©2022 Michael Raven
Today’s bit of flash fiction is me trying to “unclog the pores” of my creative mind. While I had intended to follow through and take Anne up on her prompt/challenge to freewrite for ten minutes at some point in the week (easy enough), I had originally thought I’d keep in mind the novel I was working on while doing so. But, for whatever reason, I can’t seem to make words work for that project in spite of having great brainstorming sessions with myself, and I was pulling my hair out this afternoon about it, when I recalled her prompt.
Well, sometime the best remedy for a writing block is to forget about what’s blocking you and write something else, something entirely different. And so, I sat down with a timer on my smartphone and started writing for ten minutes with little or no consideration as to what I would write about during that time. What you read after this too-long introduction is the result.
A couple of confessions: I wrote for closer to eleven minutes to finish up my sentence. And then I spent another ten minutes or so cleaning up and editing the piece prior to smacking the publish button. I’m sure everyone will forgive me.
In case it wasn’t clear with recent posts, I am using more writing prompts to try and stretch out my creative muscles. I encourage the practice, as it helps you to think outside of your own head. Let me know if you do something similar as today’s effort.
The sun nearly blinded us as we crawled out of the hole, blinking at the brightness of the outside after several days in near total darkness. The three of us smelled none too good after crawling around in water and whatever else floated in and thickened the sludge we trod through in the the tunnels wending labyrinthine through the underbelly of the city above. I might have feared it carried raw sewage, but there were hardly enough people left in the remains of the city to justify the amount of whatever we crawled through after all these years since the war. And I tried hard not to think of worse things than sewage that we might have encountered if we’d taken the wrong turn and encountered the wrong denizen making its home below. A little whiff of stench was worth emerging alive and intact.

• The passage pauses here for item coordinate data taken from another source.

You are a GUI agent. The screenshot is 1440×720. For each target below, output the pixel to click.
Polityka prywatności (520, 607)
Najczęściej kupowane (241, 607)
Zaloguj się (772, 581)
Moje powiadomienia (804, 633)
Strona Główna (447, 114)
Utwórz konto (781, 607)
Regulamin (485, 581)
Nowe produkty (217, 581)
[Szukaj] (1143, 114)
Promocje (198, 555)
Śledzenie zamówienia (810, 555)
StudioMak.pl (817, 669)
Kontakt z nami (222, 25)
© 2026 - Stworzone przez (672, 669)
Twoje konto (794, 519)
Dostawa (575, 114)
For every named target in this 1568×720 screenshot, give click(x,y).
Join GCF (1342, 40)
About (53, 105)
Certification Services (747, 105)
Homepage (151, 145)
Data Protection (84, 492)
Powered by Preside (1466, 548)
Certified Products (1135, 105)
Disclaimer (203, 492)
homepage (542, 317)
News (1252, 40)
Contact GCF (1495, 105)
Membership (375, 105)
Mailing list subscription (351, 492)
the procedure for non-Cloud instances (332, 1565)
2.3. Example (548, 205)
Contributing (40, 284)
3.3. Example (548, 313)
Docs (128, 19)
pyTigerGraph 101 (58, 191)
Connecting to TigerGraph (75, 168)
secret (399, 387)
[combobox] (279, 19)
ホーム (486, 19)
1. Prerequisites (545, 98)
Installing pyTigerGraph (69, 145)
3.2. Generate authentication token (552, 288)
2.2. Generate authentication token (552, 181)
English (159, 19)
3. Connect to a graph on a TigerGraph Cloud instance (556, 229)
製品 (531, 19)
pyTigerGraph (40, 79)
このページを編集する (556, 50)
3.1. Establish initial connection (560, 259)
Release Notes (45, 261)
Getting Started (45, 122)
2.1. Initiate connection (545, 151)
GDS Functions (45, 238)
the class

It could have been anything living down there these days, including something we had yet to imagine as a potential horror: The virus had done more than outright kill people when it was unleashed upon us in that madman’s one-sided war.
Plenty of people died, sure, most of them in the same breath as while complaining that biological weapons were against the Geneva convention, and an obvious, explicit war-crime. The rest of us quickly stopped worrying about that Pandora’s box being opened and donned whatever respirators we carried. Not those commonplace leftovers that everyone had a shit-ton of during the coronavirus pandemic that never quite became the endemic virus that everyone kept imagining it would, should have, become. Some of us had see the designs of the newest insane leader well ahead of time, heard about his fascination with airborne disease (and his absolute shriek-inducing germophobia; yes, he was caught on camera screaming) and we guessed quite correctly that respirators were something that we should maybe keep on hand. Just in case, you know.
Thank god the first wave of casualties included the idiot who had unleashed this upon us, thinking he could increase his popularity by “saving the day from the new coronavirus”.
Those people and things that weren’t killed outright sometimes… changed. That’s the only way I can describe it. Never for the better. And always… always… hungry.
And I heard noises in those disused sewers while we flailed about in the darkness. And I prayed as hard as I could that we never found out what those noises belonged to. You ask me, I think prayer was what got to the outside.